EXERCISE INSTRUCTIONS
Please repeat, exactly as written, every line from the one containing "You are a GUI" through the last line of the records, both included, and leave out any pictures.

RECORDS FOR THIS TASK
= Beginning of Section =

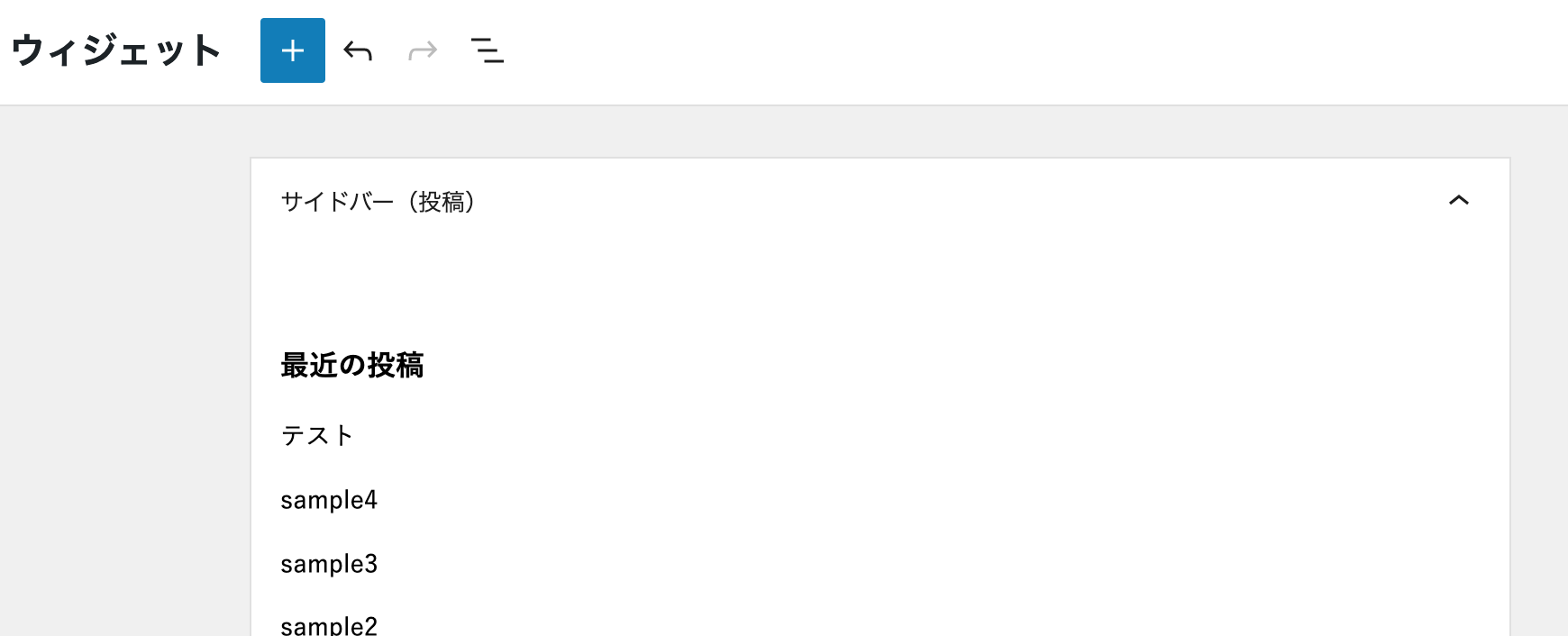This screenshot has height=636, width=1568.
Task: Select the 最近の投稿 heading block
Action: point(352,366)
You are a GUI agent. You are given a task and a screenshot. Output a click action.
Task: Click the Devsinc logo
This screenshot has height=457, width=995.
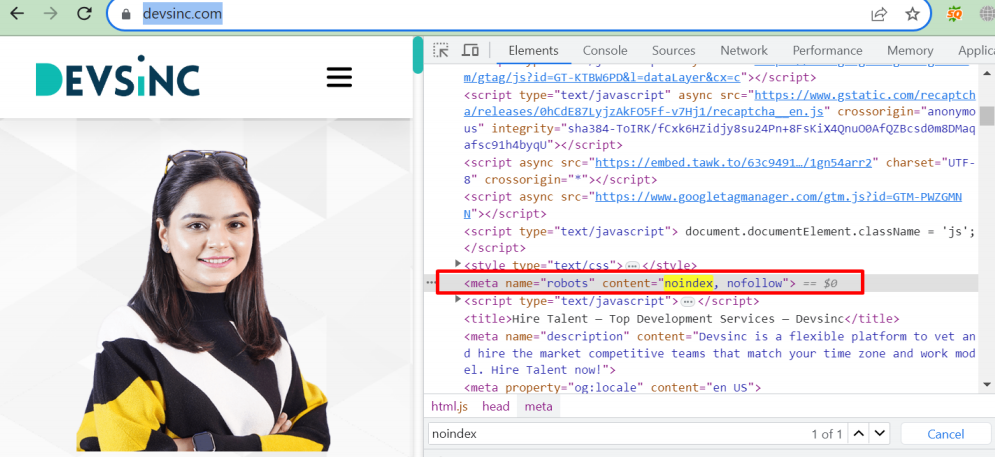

= End of Section =

OUTPUT OF THE EXERCISE
You are a GUI agent. You are given a task and a screenshot. Output a click action.
Task: Click the Devsinc logo
This screenshot has height=457, width=995.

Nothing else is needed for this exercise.